A ratio near a guideline may still need extra review because lenders can apply product-specific overlays, compensating factors, and documentation rules.

Use this result as a planning screen, then compare it with the full loan estimate, cash reserves, credit profile, and monthly budget.

According to Fannie Mae Selling Guide, manually underwritten loans generally use a 36% maximum total DTI ratio, with possible expansion to 45% when credit score and reserve requirements are met.

According to Consumer Financial Protection Bureau, Regulation Z Section 1026.43 requires mortgage creditors to make a reasonable and good-faith ability-to-repay determination using information such as income, assets, employment, monthly payments, and debt obligations.

For a planned personal loan, the personal loan EMI calculator gives a monthly payment you can bring back into this DTI scenario.

DTI calculator showing front-end DTI, back-end DTI, proposed housing impact, and monthly debt room
DTI calculator showing front-end DTI, back-end DTI, proposed housing impact, and monthly debt room

Frequently Asked Questions

Q: How do I calculate my DTI ratio?

A: Add your recurring monthly debt payments, divide the total by gross monthly income, then multiply by 100. For example, $2,000 of monthly debt divided by $6,000 of gross monthly income equals 33.33%.

Q: What is the difference between front-end and back-end DTI?

A: Front-end DTI looks only at housing payment divided by gross monthly income.
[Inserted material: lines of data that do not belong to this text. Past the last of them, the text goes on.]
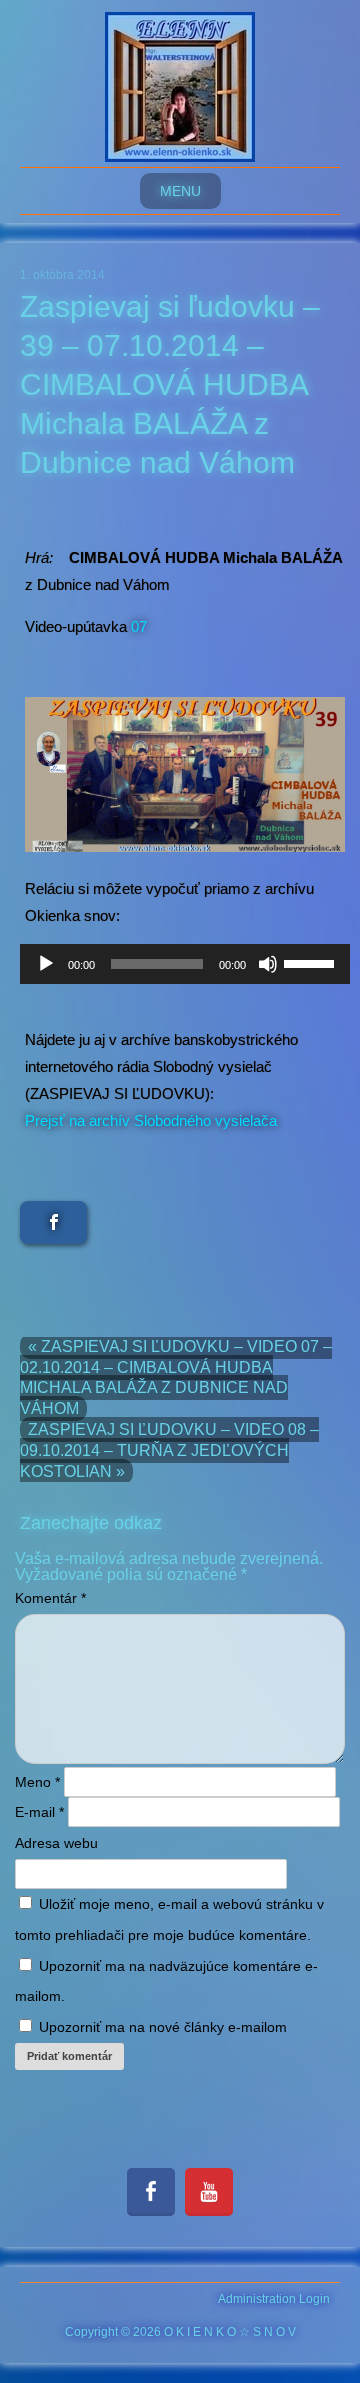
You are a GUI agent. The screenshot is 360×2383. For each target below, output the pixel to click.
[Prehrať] (46, 964)
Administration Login (274, 2299)
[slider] (312, 962)
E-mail (39, 1812)
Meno (37, 1782)
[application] (185, 964)
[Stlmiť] (268, 964)
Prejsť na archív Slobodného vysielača (151, 1120)
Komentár (50, 1598)
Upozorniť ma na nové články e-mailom (163, 2027)
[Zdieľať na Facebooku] (53, 1222)
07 (139, 626)
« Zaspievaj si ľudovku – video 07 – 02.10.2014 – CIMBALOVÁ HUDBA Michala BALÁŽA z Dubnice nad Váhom (176, 1377)
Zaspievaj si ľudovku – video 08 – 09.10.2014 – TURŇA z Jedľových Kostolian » (169, 1450)
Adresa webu (56, 1843)
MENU (180, 191)
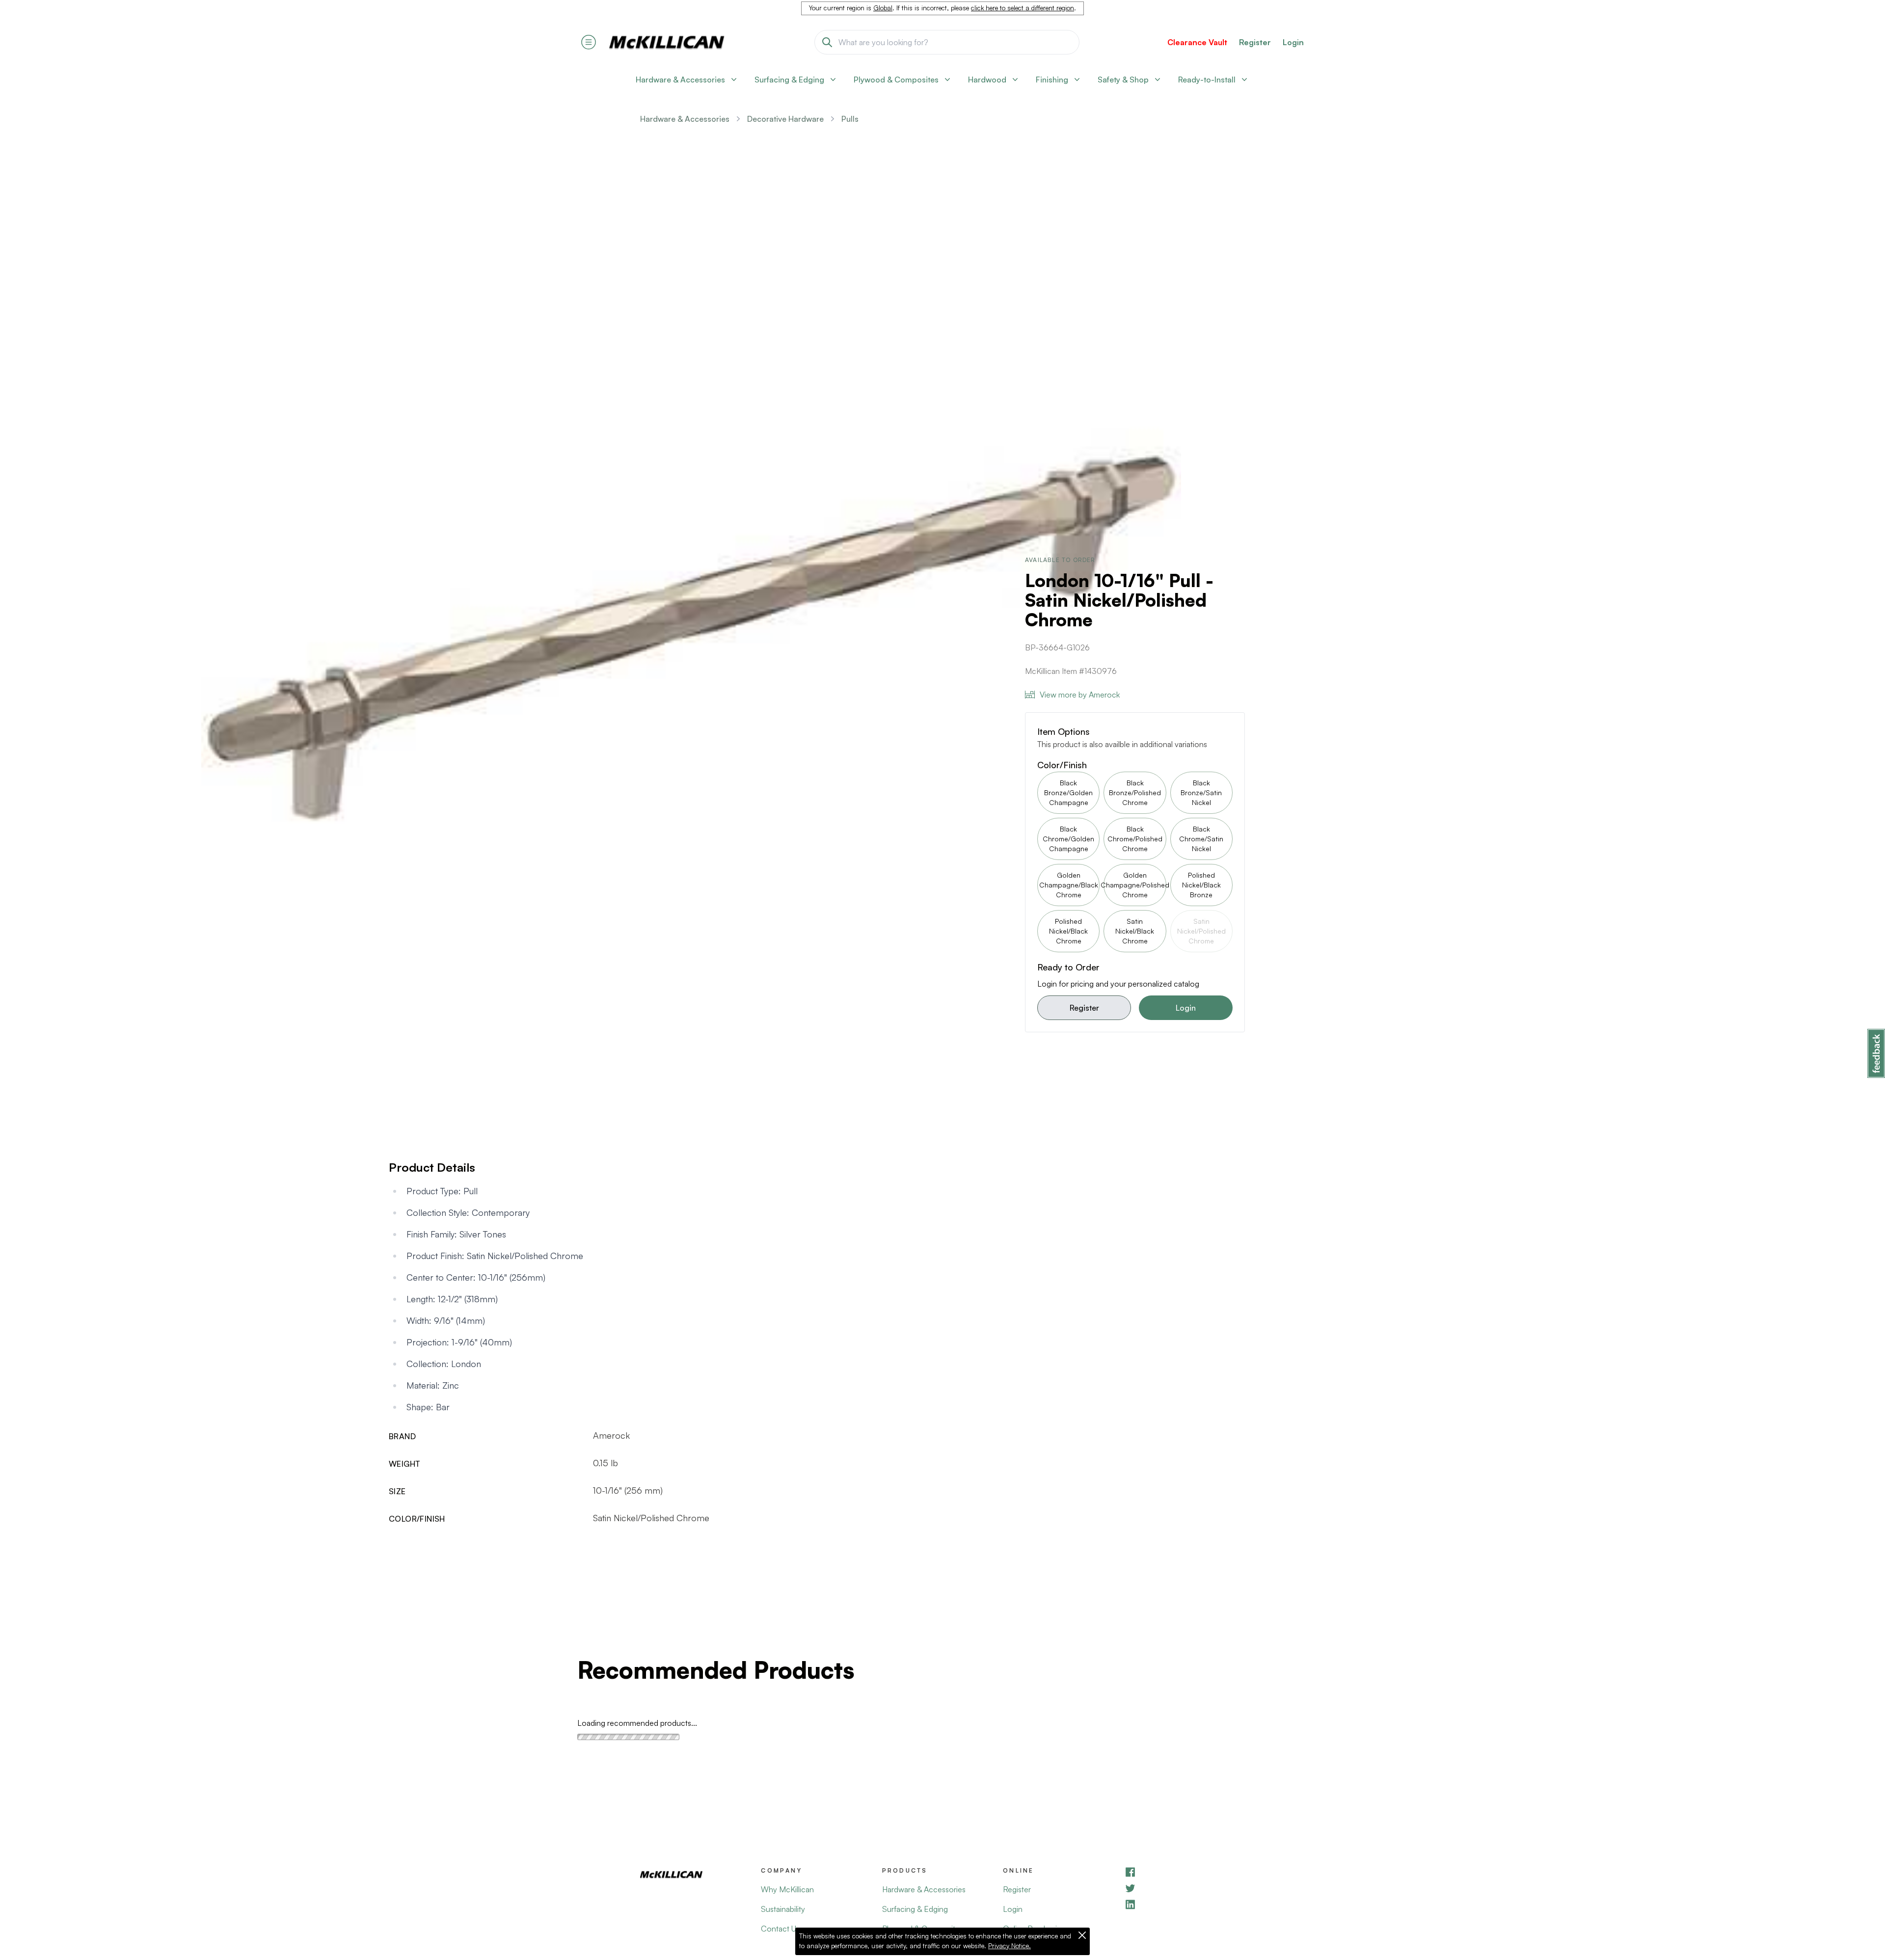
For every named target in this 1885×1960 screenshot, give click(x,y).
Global (882, 8)
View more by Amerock (1080, 694)
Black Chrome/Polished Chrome (1134, 839)
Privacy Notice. (1009, 1946)
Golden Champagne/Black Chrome (1068, 885)
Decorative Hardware (785, 119)
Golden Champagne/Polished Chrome (1135, 885)
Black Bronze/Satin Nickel (1201, 792)
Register (1084, 1008)
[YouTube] (1184, 1888)
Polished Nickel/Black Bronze (1201, 885)
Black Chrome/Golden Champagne (1068, 839)
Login (1293, 42)
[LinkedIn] (1184, 1904)
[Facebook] (1184, 1872)
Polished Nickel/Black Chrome (1068, 931)
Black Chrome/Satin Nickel (1201, 839)
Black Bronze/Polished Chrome (1135, 792)
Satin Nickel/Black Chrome (1134, 931)
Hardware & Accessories (684, 119)
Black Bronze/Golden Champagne (1068, 792)
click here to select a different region (1022, 8)
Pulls (850, 119)
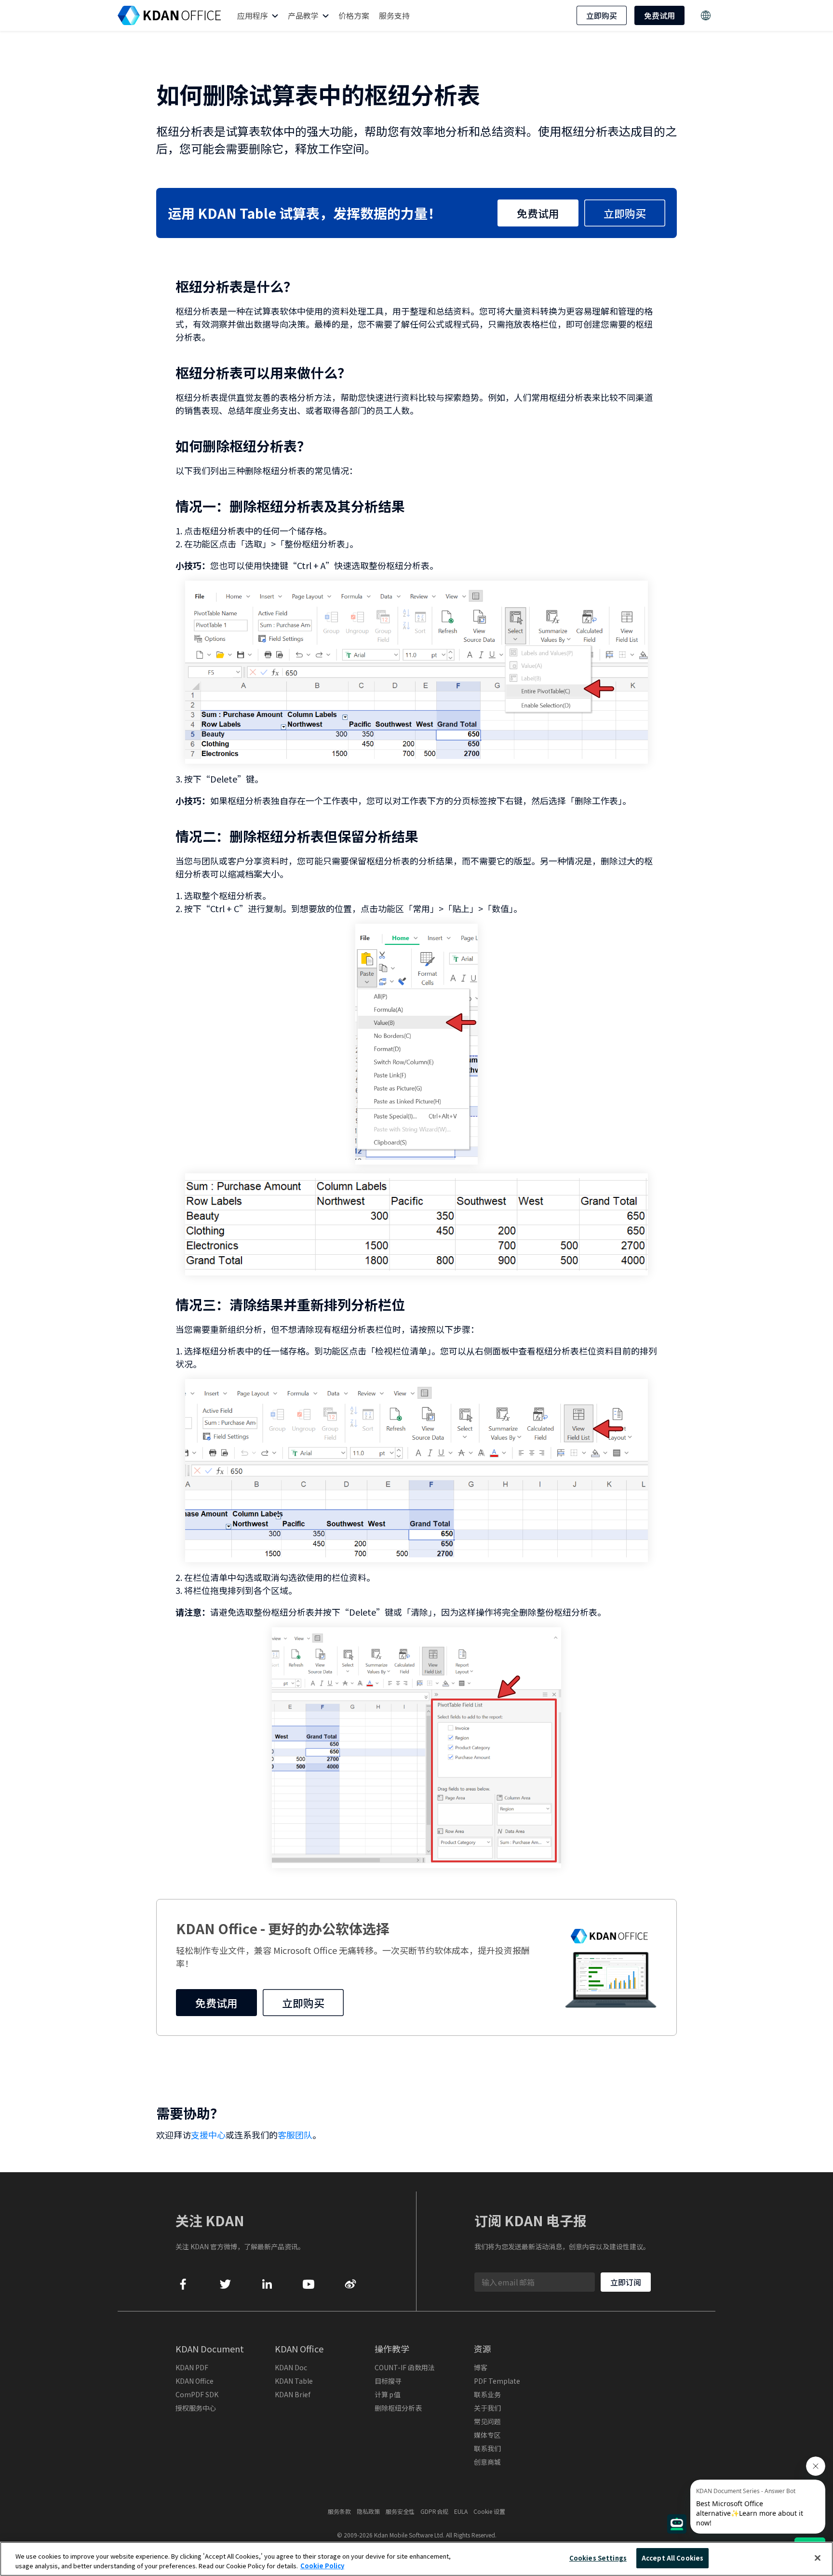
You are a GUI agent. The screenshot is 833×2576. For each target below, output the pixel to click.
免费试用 (659, 15)
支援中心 (208, 2134)
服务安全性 (400, 2511)
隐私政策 (368, 2511)
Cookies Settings (598, 2558)
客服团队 (295, 2134)
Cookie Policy (322, 2565)
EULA (461, 2511)
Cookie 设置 (489, 2511)
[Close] (817, 2557)
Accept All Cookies (672, 2558)
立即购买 (601, 15)
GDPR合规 (434, 2511)
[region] (416, 2559)
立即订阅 (625, 2282)
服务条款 (339, 2511)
Back-end DTI adds housing plus other recurring debts such as auto loans, student loans, credit card minimums, and personal loans.

Q: What counts as monthly debt for DTI?

A: Use recurring debt obligations: housing payment, auto loans, student loans, credit card minimums, personal loans, leases, support obligations, and similar required payments. Normal living costs such as groceries and utilities matter for budgeting but usually are not DTI debt items.

Q: Does DTI use gross income or take-home pay?

A: DTI usually uses gross monthly income, meaning income before taxes and deductions. Take-home pay is still important for household affordability, but it does not match the common lender formula for debt-to-income ratio.

Q: What DTI is usually needed for a mortgage?

A: There is no single universal limit. Many borrowers use 36% as a conservative planning target, while some loan programs or files may allow higher ratios when other factors are strong. Always confirm the rule for your lender and loan type.

Q: How can I lower my DTI before applying for a loan?

A: Lower the proposed housing payment, pay off debts that remove a monthly payment, reduce credit card minimums, avoid new debt, or increase documented gross income. Focus on changes that affect required monthly payments, not just balances.